> _Assignment_: In the entries below, which lines run from the one containing "come il reddito Isee (707, 1165)" to the one containing "Prestito personale per"? Copy exactly those lines, ends included, and no others.

--- Data Enclosed Below ---

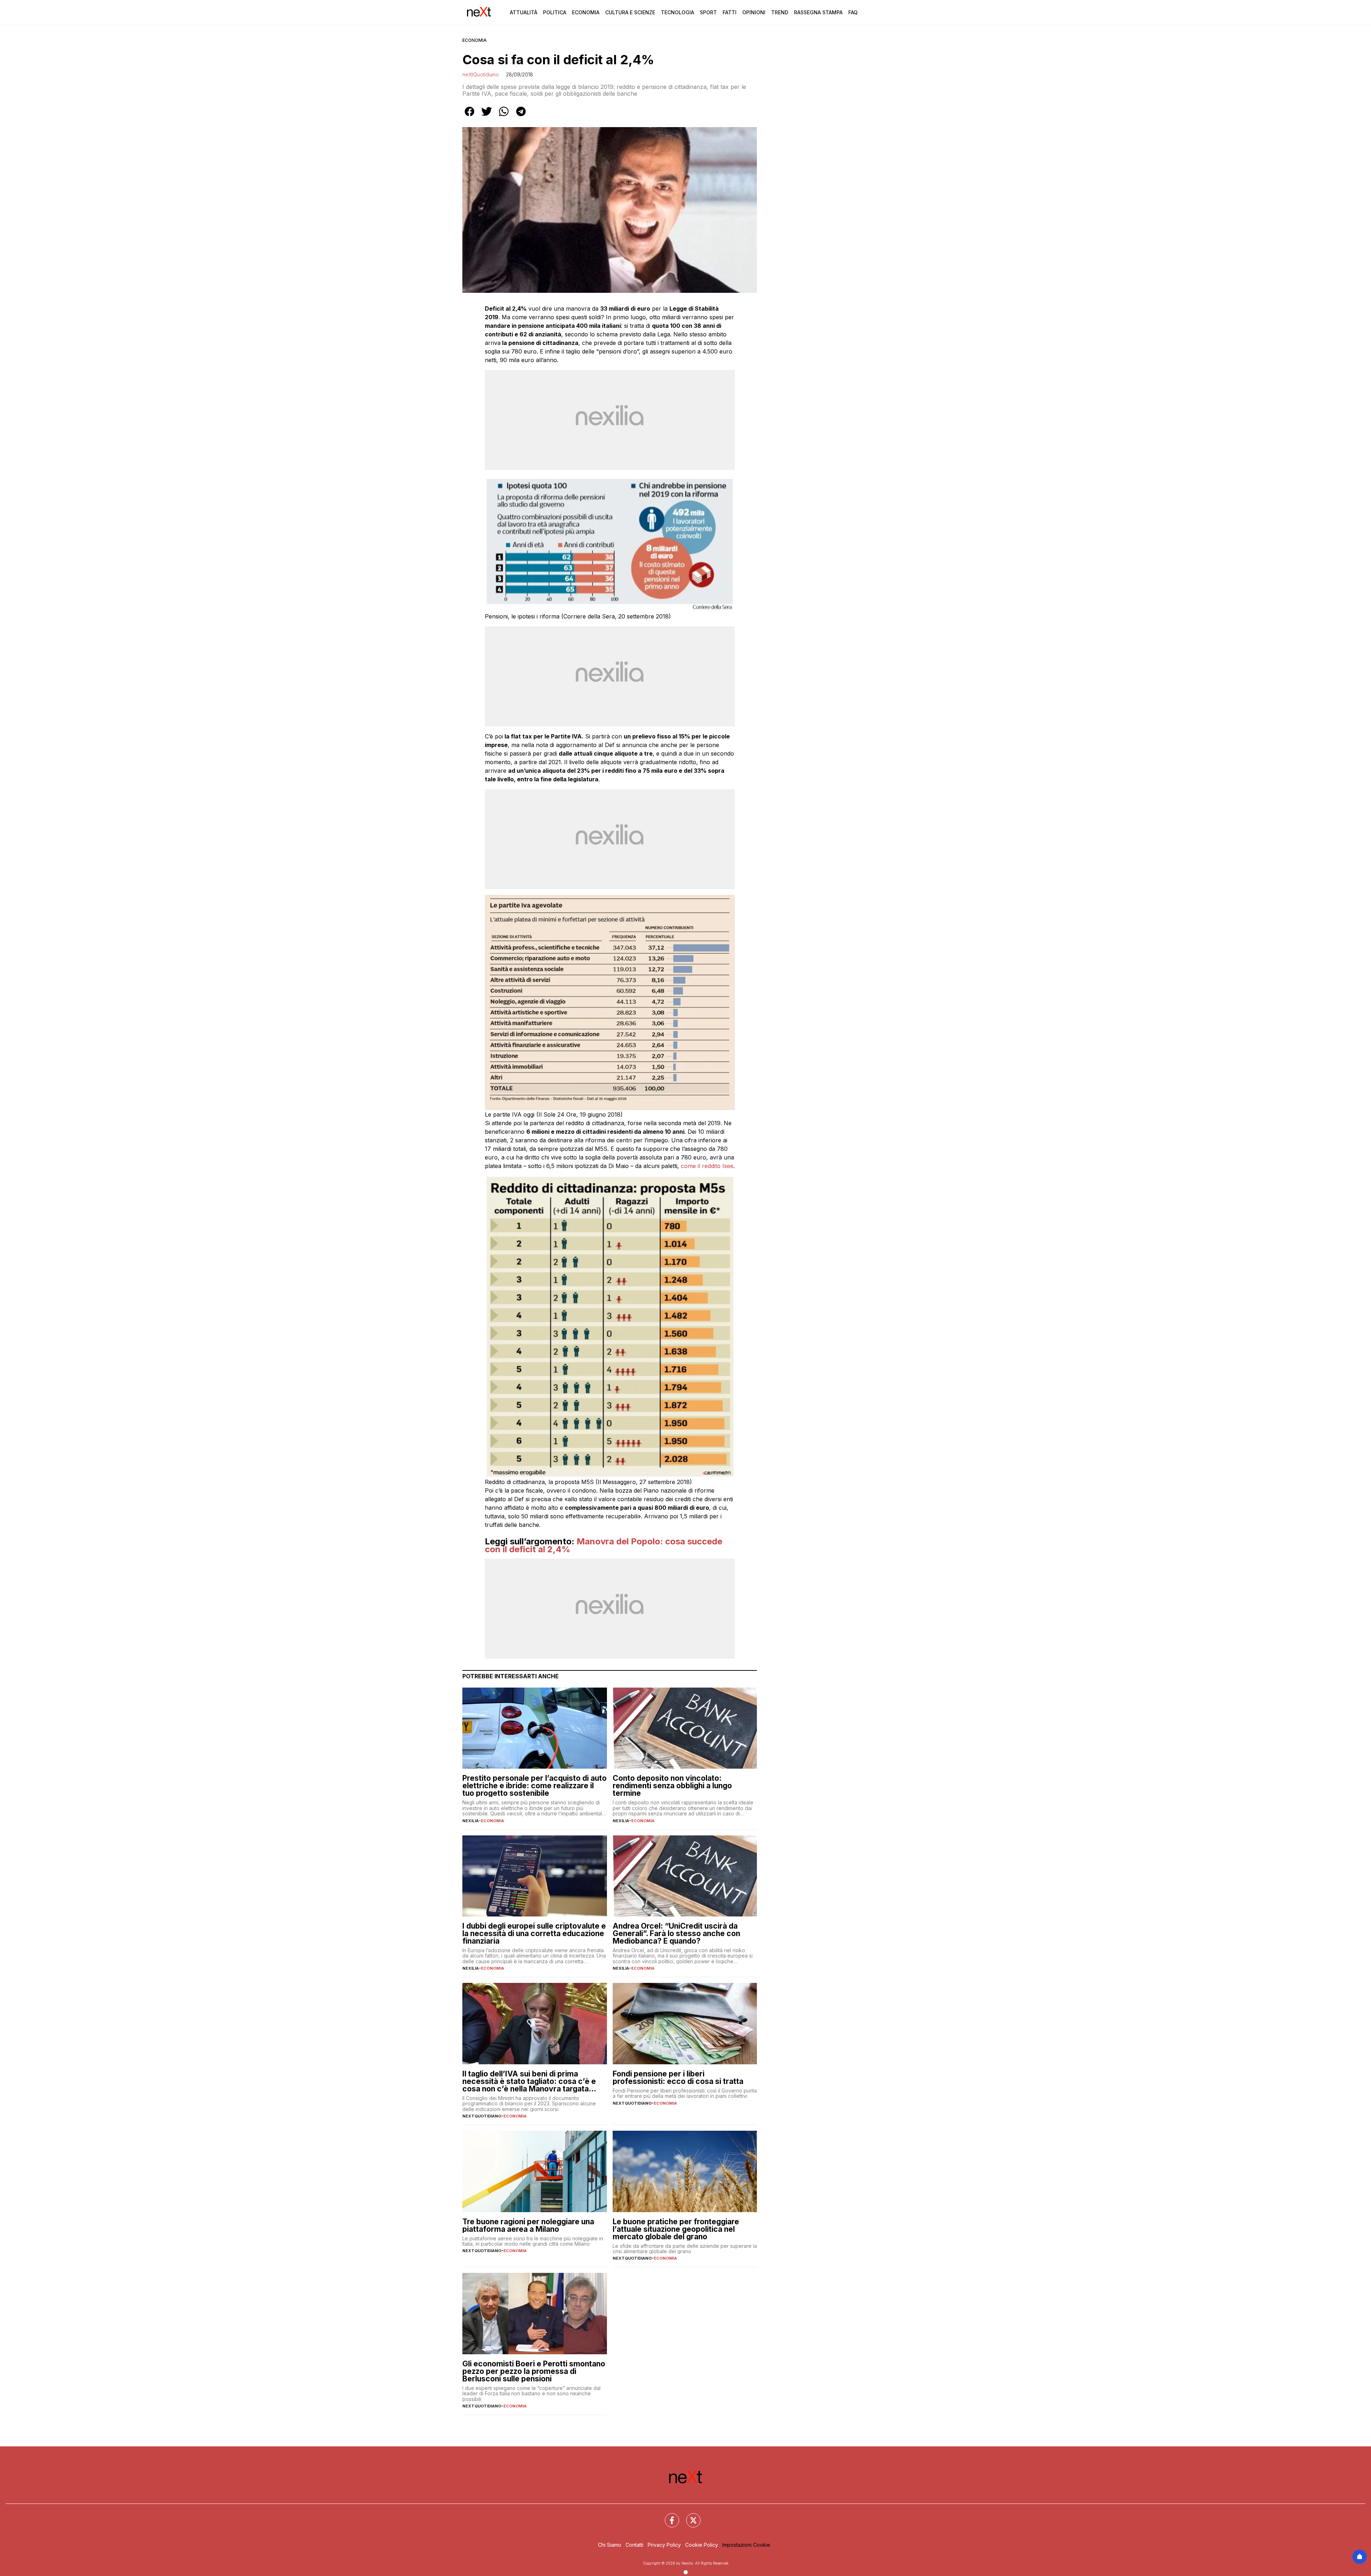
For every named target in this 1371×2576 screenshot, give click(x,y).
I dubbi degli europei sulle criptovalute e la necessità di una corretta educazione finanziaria (534, 1933)
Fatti (730, 12)
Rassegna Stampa (818, 12)
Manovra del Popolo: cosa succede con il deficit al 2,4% (603, 1545)
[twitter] (486, 116)
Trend (779, 12)
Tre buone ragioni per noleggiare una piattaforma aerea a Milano (528, 2225)
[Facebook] (668, 2516)
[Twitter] (689, 2516)
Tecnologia (677, 12)
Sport (708, 12)
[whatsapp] (504, 116)
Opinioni (753, 12)
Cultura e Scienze (630, 12)
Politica (554, 12)
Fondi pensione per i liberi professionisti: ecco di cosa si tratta (678, 2077)
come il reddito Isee (707, 1165)
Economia (585, 12)
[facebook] (469, 116)
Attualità (523, 12)
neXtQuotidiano (480, 74)
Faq (853, 12)
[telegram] (521, 116)
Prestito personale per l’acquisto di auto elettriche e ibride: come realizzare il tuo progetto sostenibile (534, 1785)
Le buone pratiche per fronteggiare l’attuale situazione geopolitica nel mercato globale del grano (676, 2229)
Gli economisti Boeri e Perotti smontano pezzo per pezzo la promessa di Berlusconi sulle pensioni (533, 2371)
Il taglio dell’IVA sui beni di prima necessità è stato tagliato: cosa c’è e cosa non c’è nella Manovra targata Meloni (529, 2081)
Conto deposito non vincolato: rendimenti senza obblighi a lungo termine (672, 1785)
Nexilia (470, 1820)
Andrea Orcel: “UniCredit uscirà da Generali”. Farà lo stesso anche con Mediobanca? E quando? (676, 1933)
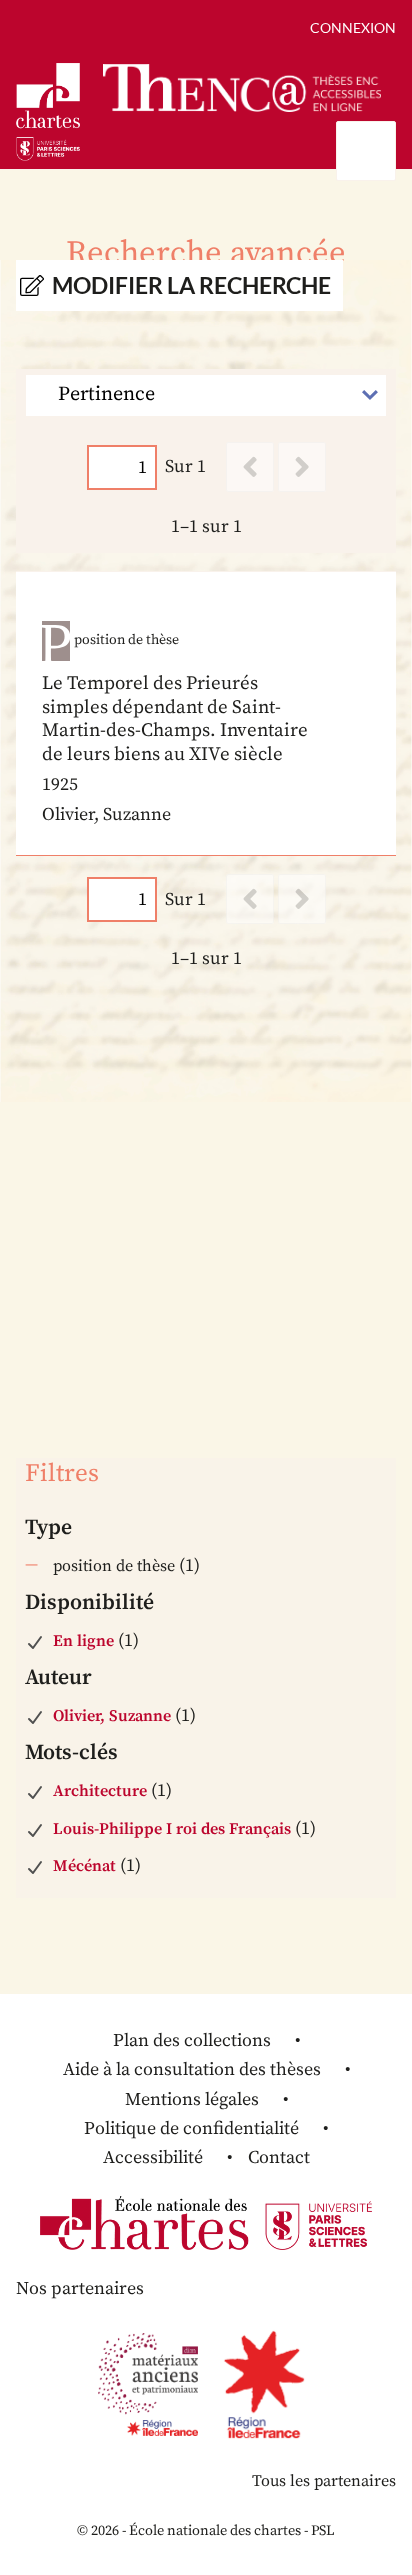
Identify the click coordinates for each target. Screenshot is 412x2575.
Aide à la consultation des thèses (192, 2069)
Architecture (100, 1791)
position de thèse (114, 1566)
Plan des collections (192, 2040)
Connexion (353, 27)
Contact (279, 2157)
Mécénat (84, 1866)
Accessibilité (153, 2157)
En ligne (83, 1641)
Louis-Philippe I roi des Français (172, 1829)
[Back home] (242, 88)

--- End of Enclosed Data ---

> _Response below_:
come il reddito Isee (707, 1165)
Economia (585, 12)
[facebook] (469, 116)
Attualità (523, 12)
neXtQuotidiano (480, 74)
Faq (853, 12)
[telegram] (521, 116)
Prestito personale per l’acquisto di auto elettriche e ibride: come realizzare il tuo progetto sostenibile (534, 1785)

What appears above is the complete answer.